Out of the blue this week, I got an email from my childhood friend, Lea (who you might remember from this post or this post), with a pretty great blog post that she just whipped up 'cause she felt like it. I have been busybusybusy (so what else is new?) and this little unexpected surprise arrived in the nick of time. Plus, we're only a couple weeks away from Valentine's Day, and who couldn't use a little cheap, romantic candlelight in their lives? So bust out those gross, burnt, waxy, old glass votive candle holders you were going to throw away (or pick some used ones up for next-to-nothing at a thrift shop- they look great mixed and matched en masse), and give them a new lease on light (see what I did there?) PLUS: check in tomorrow to see a few unexpected uses Lea has found for her votives (including one brilliant craft project I wish I'd thought of).  It'll be all the candle you can handle.  Thanks, Lea!

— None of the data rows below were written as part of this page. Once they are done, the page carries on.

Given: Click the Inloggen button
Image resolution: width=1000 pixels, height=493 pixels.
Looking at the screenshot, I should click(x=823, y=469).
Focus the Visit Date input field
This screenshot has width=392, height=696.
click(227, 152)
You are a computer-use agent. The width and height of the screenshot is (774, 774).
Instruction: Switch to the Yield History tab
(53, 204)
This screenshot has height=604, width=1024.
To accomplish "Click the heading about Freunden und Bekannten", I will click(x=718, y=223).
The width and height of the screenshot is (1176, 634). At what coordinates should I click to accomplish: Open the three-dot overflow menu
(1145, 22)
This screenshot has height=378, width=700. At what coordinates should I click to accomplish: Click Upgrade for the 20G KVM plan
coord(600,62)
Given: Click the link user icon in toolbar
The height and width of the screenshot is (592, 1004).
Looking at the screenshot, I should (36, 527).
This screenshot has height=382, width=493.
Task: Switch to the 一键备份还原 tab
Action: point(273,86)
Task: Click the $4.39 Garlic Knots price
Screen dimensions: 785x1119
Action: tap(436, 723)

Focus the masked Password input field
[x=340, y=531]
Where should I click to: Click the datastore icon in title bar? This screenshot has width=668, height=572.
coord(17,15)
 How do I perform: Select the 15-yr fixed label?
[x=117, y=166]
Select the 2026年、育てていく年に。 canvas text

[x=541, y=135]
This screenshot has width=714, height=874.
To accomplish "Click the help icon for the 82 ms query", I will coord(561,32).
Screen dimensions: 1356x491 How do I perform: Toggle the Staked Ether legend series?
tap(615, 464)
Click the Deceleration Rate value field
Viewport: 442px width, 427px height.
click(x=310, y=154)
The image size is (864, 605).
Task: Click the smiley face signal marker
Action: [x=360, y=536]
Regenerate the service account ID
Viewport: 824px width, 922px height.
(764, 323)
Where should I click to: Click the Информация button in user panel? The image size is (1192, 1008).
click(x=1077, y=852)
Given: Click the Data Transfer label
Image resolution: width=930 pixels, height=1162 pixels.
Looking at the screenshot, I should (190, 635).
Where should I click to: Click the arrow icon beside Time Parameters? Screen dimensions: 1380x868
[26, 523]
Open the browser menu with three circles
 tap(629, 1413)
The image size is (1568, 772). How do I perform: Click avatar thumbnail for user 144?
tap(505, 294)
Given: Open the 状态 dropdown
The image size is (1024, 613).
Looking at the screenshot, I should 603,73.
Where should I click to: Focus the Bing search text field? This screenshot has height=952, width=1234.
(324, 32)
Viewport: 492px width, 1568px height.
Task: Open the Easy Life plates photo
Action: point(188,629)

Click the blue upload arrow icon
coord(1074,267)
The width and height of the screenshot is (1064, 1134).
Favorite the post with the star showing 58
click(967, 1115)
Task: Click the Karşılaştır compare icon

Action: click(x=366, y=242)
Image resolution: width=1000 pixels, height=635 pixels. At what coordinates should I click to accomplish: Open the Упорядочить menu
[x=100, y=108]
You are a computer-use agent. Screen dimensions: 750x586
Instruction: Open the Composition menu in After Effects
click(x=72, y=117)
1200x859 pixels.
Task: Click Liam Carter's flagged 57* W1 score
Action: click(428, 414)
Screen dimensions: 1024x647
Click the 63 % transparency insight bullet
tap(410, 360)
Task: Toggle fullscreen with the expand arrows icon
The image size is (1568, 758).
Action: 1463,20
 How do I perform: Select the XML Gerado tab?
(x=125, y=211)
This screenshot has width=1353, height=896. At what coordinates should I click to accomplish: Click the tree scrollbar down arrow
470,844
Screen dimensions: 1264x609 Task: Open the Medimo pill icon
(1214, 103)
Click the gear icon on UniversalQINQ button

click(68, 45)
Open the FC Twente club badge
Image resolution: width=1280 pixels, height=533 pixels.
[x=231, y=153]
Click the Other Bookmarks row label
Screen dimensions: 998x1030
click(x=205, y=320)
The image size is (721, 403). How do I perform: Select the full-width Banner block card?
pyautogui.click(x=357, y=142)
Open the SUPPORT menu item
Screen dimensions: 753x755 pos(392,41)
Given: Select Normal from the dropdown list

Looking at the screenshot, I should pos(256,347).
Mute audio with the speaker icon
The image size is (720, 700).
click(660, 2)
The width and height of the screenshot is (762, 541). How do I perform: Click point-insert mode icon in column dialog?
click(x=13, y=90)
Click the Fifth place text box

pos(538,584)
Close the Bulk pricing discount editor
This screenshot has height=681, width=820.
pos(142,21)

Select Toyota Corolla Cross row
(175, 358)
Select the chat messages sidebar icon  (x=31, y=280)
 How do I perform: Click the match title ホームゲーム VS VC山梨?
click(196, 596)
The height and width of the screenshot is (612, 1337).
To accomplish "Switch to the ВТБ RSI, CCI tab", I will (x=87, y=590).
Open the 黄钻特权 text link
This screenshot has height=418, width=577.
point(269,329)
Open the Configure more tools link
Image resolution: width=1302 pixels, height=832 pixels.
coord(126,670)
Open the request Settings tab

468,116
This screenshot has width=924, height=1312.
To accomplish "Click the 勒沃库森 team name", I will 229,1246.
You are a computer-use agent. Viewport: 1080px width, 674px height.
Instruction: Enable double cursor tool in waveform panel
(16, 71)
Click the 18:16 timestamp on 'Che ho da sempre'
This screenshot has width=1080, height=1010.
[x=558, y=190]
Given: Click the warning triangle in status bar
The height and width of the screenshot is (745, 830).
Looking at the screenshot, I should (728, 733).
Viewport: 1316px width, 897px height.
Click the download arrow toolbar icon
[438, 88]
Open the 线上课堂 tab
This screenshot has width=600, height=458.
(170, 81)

 Every year, before the holidays, starting from when I was a child, I have made it my job to clean all of the votive candle holders in the house and get them looking fresh and new and ready for the season. I've always liked this job because it's a big mess/project/production and I get to experiment with different ways to remove candle wax. And when I was finished I loved the atmosphere that candles brought to the house.
I tried many different approaches: Melting off the wax in hot water on the stove (what a mess...), putting the candle holders in the freezer and then picking off the wax (works OK for big pieces of wax but does not leave a clean look), scraping the wax off with a butter knife or fingernails (ouch!) or razor blades, or using hot water from the faucet to soften the wax. All of these approaches were difficult, time consuming, and always left me with a terrible waxy mess to clean up afterward.
 I was married a little over a year ago and I wanted to have a candlelit dinner as part of the celebration. Lil (a.k.a A Charmed Wife)'s mom had 50+ glass votives left over from Lil's brother's wedding that she said I could have. I was up for the challenge of cleaning them, but I knew I needed a better method.
What I came up with put all of my previous years of work to shame! It is very simple and effective (at least for glass votives) and best of all... it leaves no mess! Here's what you do.

Step 1: Put the oven on VERY low (100 to 150 degrees F) because you don't want an oven fire, and place all of your votives on an old baking sheet. (note: I did once cause an oven fire in my mother's oven when I was trying to make new candles from old ones and beeswax crayons... The oven was on WAY to high but luckily there was a fire extinguisher nearby... what a mess... sorry mom, you were so patient with me, I love you).

Step 2: Once they are warm and you can see some melted wax, remove only one of the votives from the oven with an old oven mitt or pot-holder (take care not to burn yourself) and pour the melted wax into an open paper bag that you have already set in the trash. 

Step 3: Next use paper towels or cut up old t-shirts or paper napkins (I hold on to unused takeout napkins and keep them in a drawer -just like my mother does- so I can use them for dirty jobs such as this) to wipe away the left over wax and any soot or dirt and !VOILA! you are done!

4) Repeat for all of your votives, throwing away your wiper into your paper bag when it gets to much wax on it. If any wax got on your baking sheet you can also just wipe it of:) Don't forget to turn off the oven, something I always need to remind myself to do, or else my husband reminds me with a worried look in his eye.

5) After this process, your votives will be very clean and ready for new candles. If you want them extra sparkly or if you want to repurpose them (check in tomorrow for some novel ideas), just wash them like dishes.  I hope this gives you a motive for cleaning your votives!